Bagian Teks

· · · · ·

Presiden El Salvador, Nayib Bukele, mengklaim bahwa penggunaan Bitcoin akan membawa manfaat ekonomi yang signifikan bagi negaranya, termasuk pengurangan biaya pengiriman uang bagi warga negara yang bekerja di luar negeri. Namun, kebijakan ini juga mendapat kritik karena risiko volatilitas harga yang tinggi dan dampak lingkungan dari proses penambangan Bitcoin.
“Keberanian El Salvador untuk mengadopsi Bitcoin sebagai alat pembayaran dan sebagai aset cadangan bank sentral menunjukkan bahwa ada potensi bagi negara-negara lain untuk mengeksplorasi penggunaan Bitcoin sebagai bagian dari strategi cadangan mereka,” kata Ferranti. Namun, ia juga menekankan pentingnya kebijakan yang hati-hati dalam pengelolaan risiko yang terkait dengan aset digital.
Berdasarkan pantauan redaksi Blockchainmedia.id dari laman resmi Kantor Bitcoin El Salvador, per Sabtu (26/10/2024) negeri itu memiliki sebanyak 5.914,76 BTC yang setara dengan US$394.745.487 atau Rp6,2 triliun!

· · · · ·

Data yang Ditampilkan

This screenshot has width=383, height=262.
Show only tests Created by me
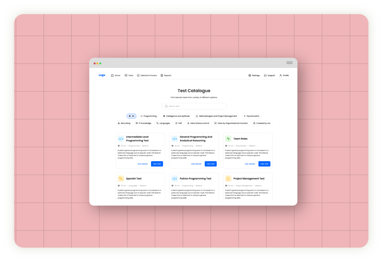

· · · · ·

Terapkan Isi Bacaan
1. Jawab pertanyaan berikut berdasarkan teks tentang Bitcoin di El Salvador.
(a) Siapa Presiden El Salvador?
(b) Menurut Ferranti, kebijakan seperti apa yang penting dalam pengelolaan risiko yang terkait dengan aset digital?
(c) Berapa BTC yang dimiliki El Salvador per Sabtu (26/10/2024)?
2. Perbarui bagian teks tentang Bitcoin di El Salvador yang dimulai dengan "Presiden El Salvador, Nayib" dan berlanjut hingga "dengan aset digital.", lalu ganti "kritik" dengan "sorotan".

Jawaban Tiap Butir
1.
(a) Nayib Bukele.
(b) Kebijakan yang hati-hati.
(c) Sebanyak 5.914,76 BTC.

2.
Presiden El Salvador, Nayib Bukele, mengklaim bahwa penggunaan Bitcoin akan membawa manfaat ekonomi yang signifikan bagi negaranya, termasuk pengurangan biaya pengiriman uang bagi warga negara yang bekerja di luar negeri. Namun, kebijakan ini juga mendapat sorotan karena risiko volatilitas harga yang tinggi dan dampak lingkungan dari proses penambangan Bitcoin.
“Keberanian El Salvador untuk mengadopsi Bitcoin sebagai alat pembayaran dan sebagai aset cadangan bank sentral menunjukkan bahwa ada potensi bagi negara-negara lain untuk mengeksplorasi penggunaan Bitcoin sebagai bagian dari strategi cadangan mereka,” kata Ferranti. Namun, ia juga menekankan pentingnya kebijakan yang hati-hati dalam pengelolaan risiko yang terkait dengan aset digital.